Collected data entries
★ ★ ★ ★ ★

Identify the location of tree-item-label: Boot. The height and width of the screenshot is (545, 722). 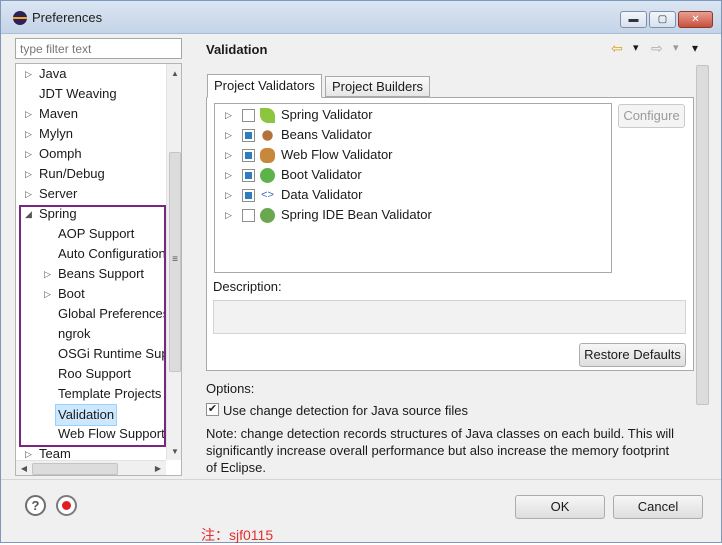
(72, 294).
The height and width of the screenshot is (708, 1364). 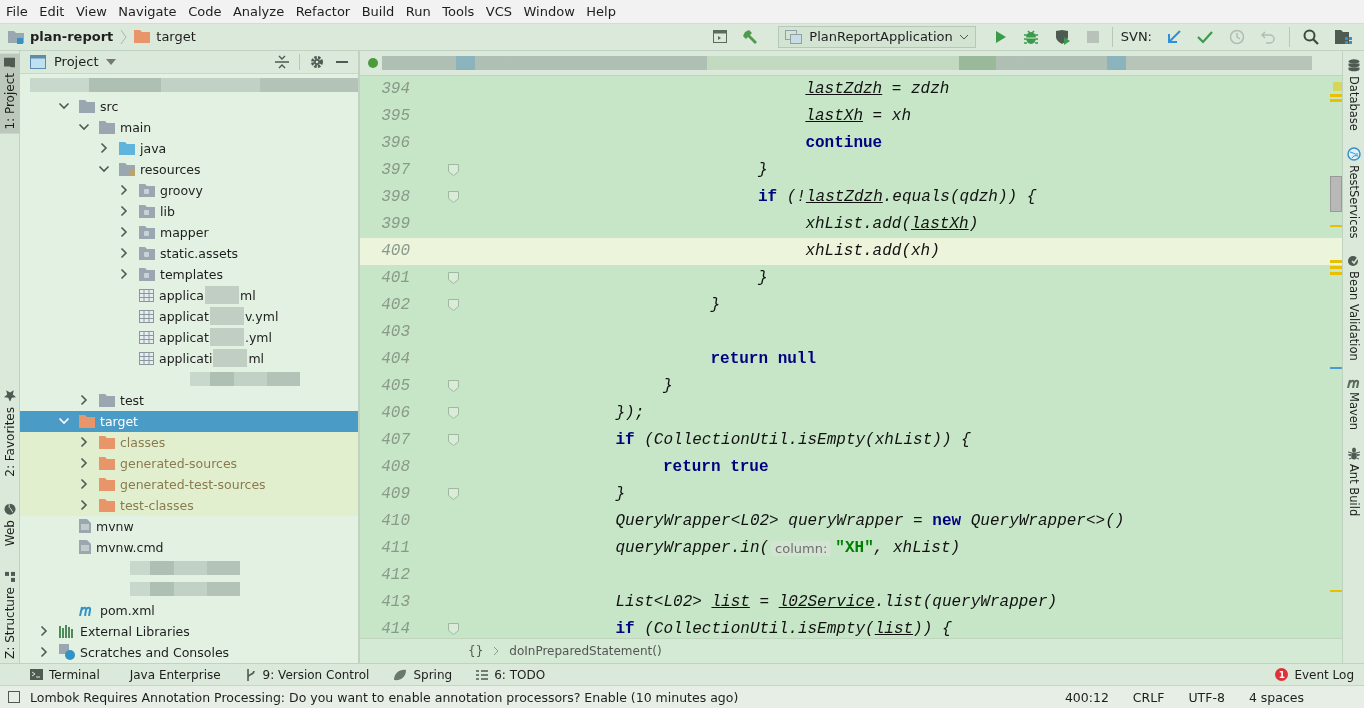 What do you see at coordinates (1354, 308) in the screenshot?
I see `tool-window-tab: Bean Validation` at bounding box center [1354, 308].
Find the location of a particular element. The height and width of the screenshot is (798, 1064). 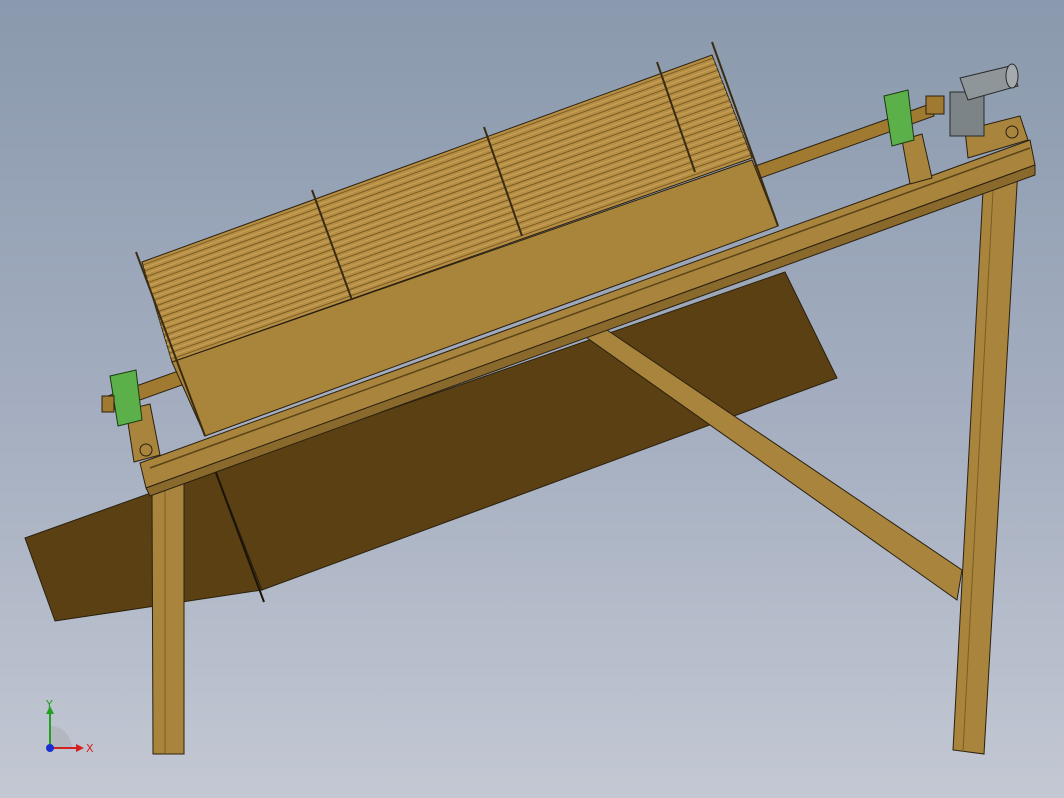

right-leg is located at coordinates (986, 461).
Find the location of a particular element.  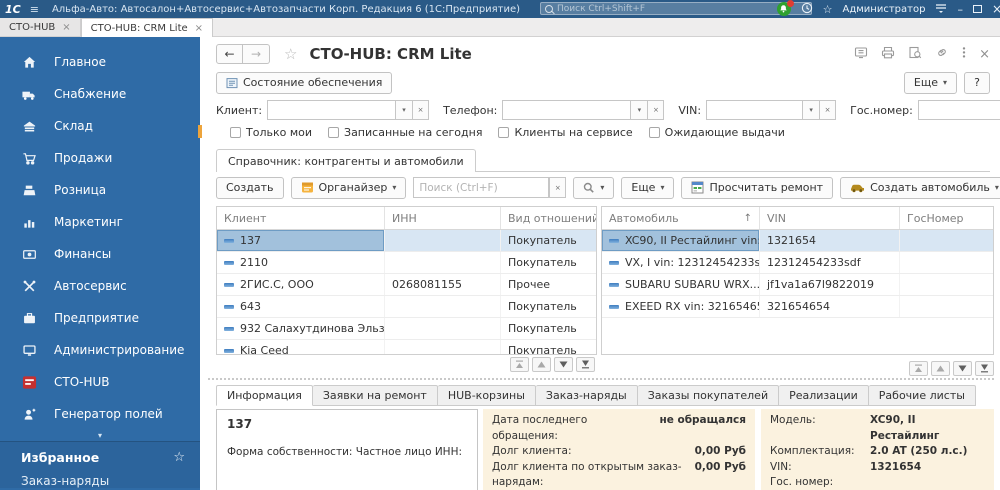

organizer-button: Органайзер ▾ is located at coordinates (348, 188).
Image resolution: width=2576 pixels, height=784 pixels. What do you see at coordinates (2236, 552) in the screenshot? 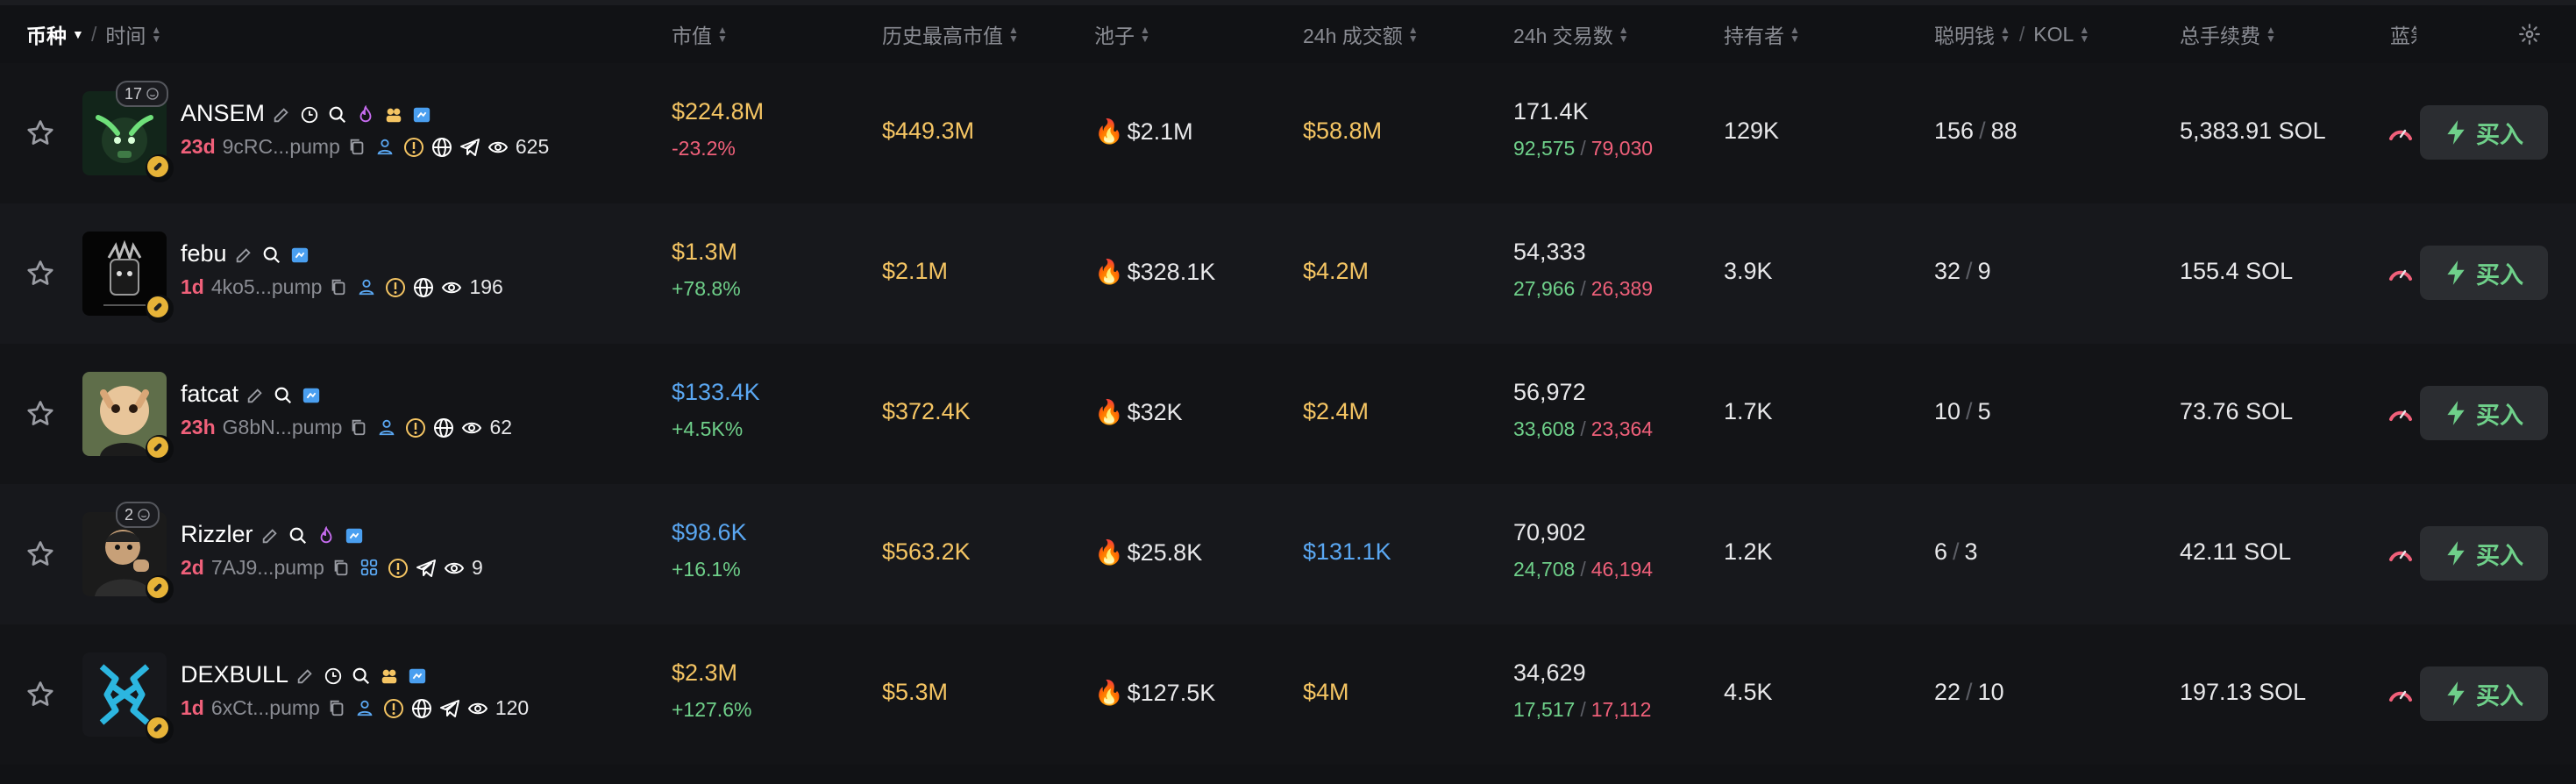
I see `total-fees: 42.11 SOL` at bounding box center [2236, 552].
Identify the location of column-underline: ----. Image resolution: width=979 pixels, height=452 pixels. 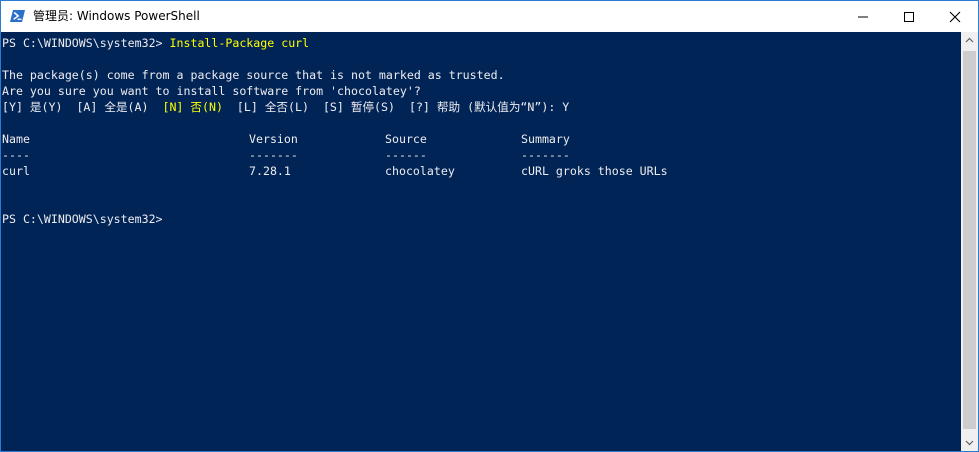
(16, 155).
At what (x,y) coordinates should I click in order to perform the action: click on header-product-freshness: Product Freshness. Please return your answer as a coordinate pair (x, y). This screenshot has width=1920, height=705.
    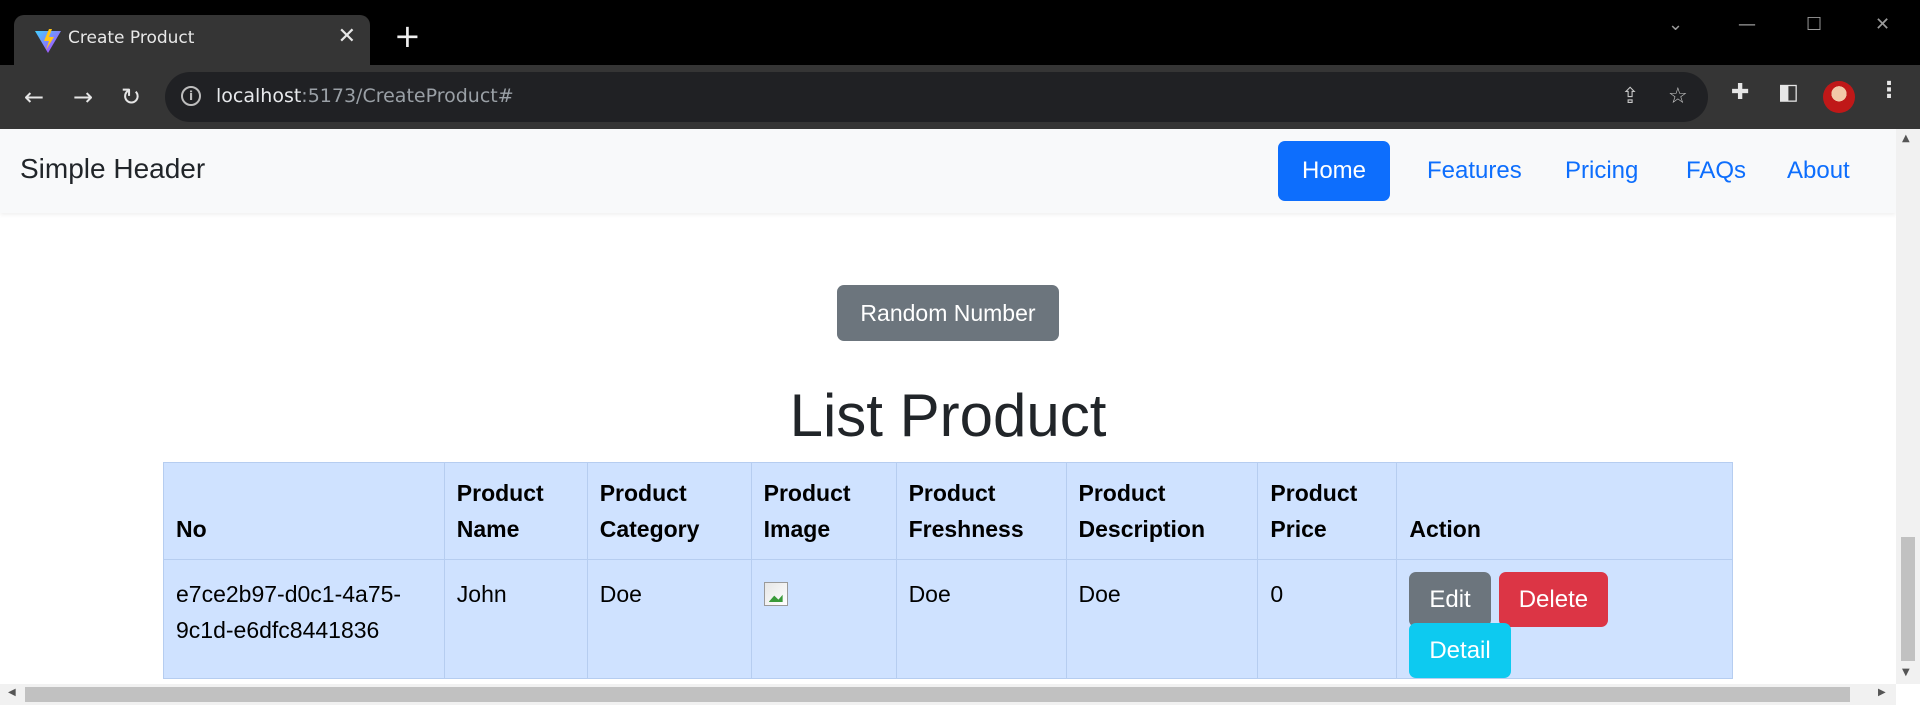
    Looking at the image, I should click on (981, 511).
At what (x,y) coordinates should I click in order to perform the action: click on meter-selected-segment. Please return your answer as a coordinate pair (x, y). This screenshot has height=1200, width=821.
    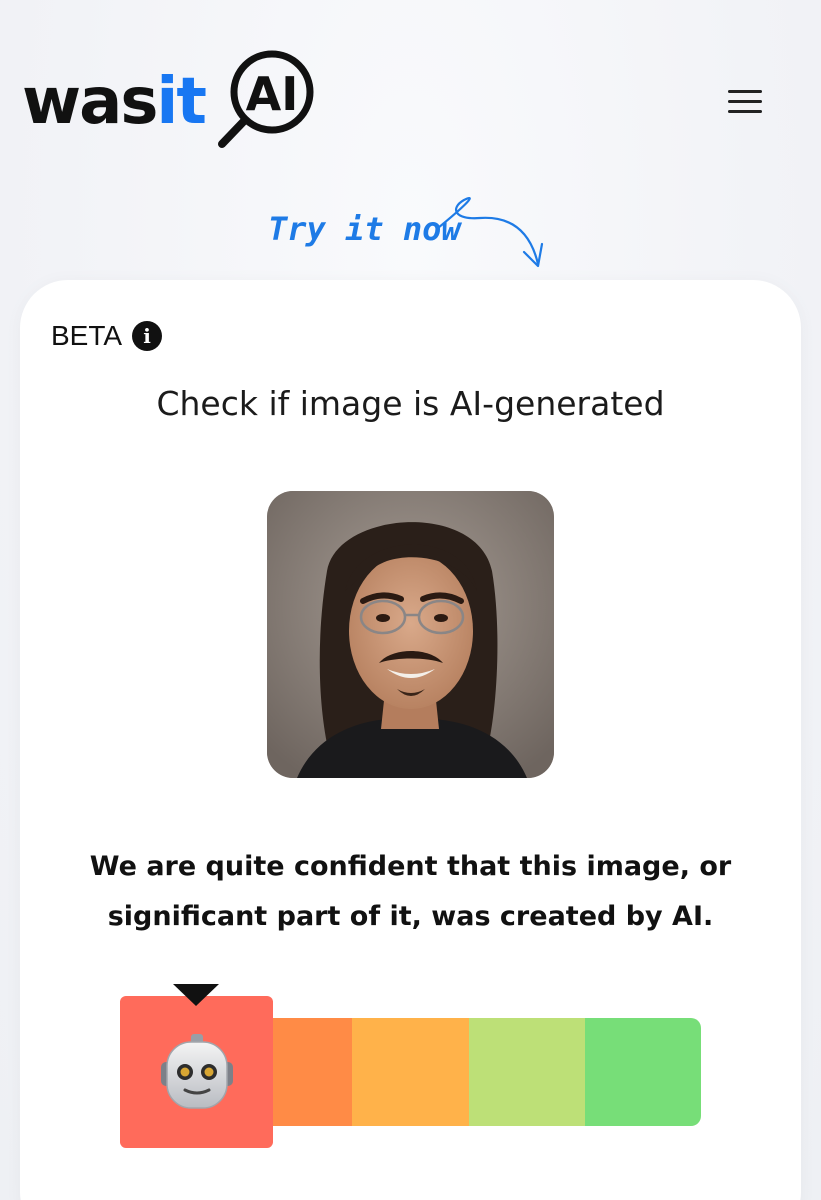
    Looking at the image, I should click on (196, 1072).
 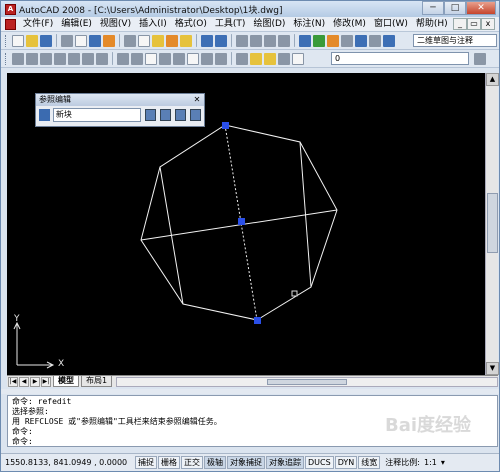 I want to click on properties-icon, so click(x=305, y=40).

★ ★ ★ ★ ★

_Required action_
Turn everything from the line containing "Image resolution: width=2576" down to the end of the listing into a numbered list, one line per item, skipping blank lines. Leave the pictures out.

_Result of the exercise_
1. Image resolution: width=2576 pixels, height=784 pixels. What do you see at coordinates (2236, 552) in the screenshot? 
2. I see `total-fees: 42.11 SOL` at bounding box center [2236, 552].
3. Identify the location of column-underline: ----. Image resolution: width=979 pixels, height=452 pixels. 
4. (16, 155).
5. At what (x,y) coordinates should I click in order to perform the action: click on header-product-freshness: Product Freshness. Please return your answer as a coordinate pair (x, y). This screenshot has width=1920, height=705.
6.     Looking at the image, I should click on (981, 511).
7. At what (x,y) coordinates should I click in order to perform the action: click on meter-selected-segment. Please return your answer as a coordinate pair (x, y). This screenshot has height=1200, width=821.
8.     Looking at the image, I should click on (196, 1072).
9.   I want to click on properties-icon, so click(x=305, y=40).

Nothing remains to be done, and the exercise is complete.